Most of the tobacco is imported from the United Arab Emirates, Jordan, Egypt and Saudi Arabia; as a way of catering to Western tastes, tobacco manufacturers are introducing flavors like kiwi, watermelon and blackberry. Handcrafted pipes made of glass and brass are produced in Syria and Egypt, although China is making less expensive pipes out of acrylic.
The tobacco is held in a bowl near the top of the pipe, kept lit by red-hot charcoal. The smoke is drawn through water before being sucked through a long tube. Pipes can have one tube, or as many as six, so that many people can share the tobacco.
Pipes cost between $50 and $180. In lounges and bars, the tobacco is sold in batches for as little as $5 or as much as $20. One batch can last a person an hour or longer.
"I can smoke hookah at home, but coming here is like a treat," said Brenda Wright, 20, one of a group of friends who visit the Rabbit Hole several times a week. "I've noticed it's gotten a lot more popular just in the past two months."
Friday and Saturday nights at the Rabbit Hole are so crowded, some people (many of them are students from the nearby University of Washington) end up sitting on the floor. The other nights are for the regulars, many under the age of 21.
The scene is different at the Egyptian CafDe on Steinway Street in Astoria, Queens. On most nights, the clientele in the Egyptian CafDe is predominantly Middle Eastern. There are few frills and little glamour, just chairs and small tables and men poring over backgammon and dominos.
The time spent in the immigrant hookah lounges is workaday and routine. Said Elmekabati, 35, a businessman from Brooklyn, often entertains clients at the Egyptian CafDe. Hesham Amin comes here almost everyday. It is like an extension of his living room - Starbucks, but with smoke.
Amin, 38, who was raised in Alexandria, Egypt, is a customer. Sometimes, he says, he sees more Americans than Egyptians.
"Everybody comes here," he said, pointing the direction of a young couple canoodling in a corner. Jose Ocampo is 19; Sanjana Chowdhury is 18. Hookah, for them, was an acquired taste. The smoke made them light-headed. But they grew fond of the flavor and the effect.

§ AVAILABLE DATA

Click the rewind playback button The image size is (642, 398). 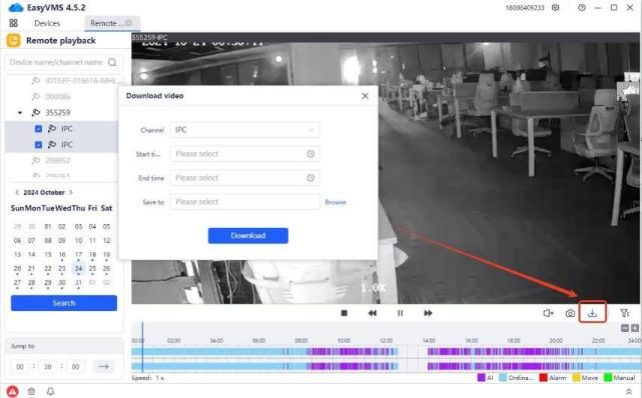372,313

§ REQUIREMENT A
Answer these about the hookah excerpt:
(i) What is the price range for pipes?
(ii) What is the largest number of tubes a pipe can have?
(iii) On what street is the lounge in Astoria, Queens?
§ REQUIREMENT B
Set down the hookah excerpt word for word from "The scene is" to "backgammon and dominos.".

§ TASK ANSWER A
(i) Between $50 and $180.
(ii) Six.
(iii) Steinway Street.

§ TASK ANSWER B
The scene is different at the Egyptian CafDe on Steinway Street in Astoria, Queens. On most nights, the clientele in the Egyptian CafDe is predominantly Middle Eastern. There are few frills and little glamour, just chairs and small tables and men poring over backgammon and dominos.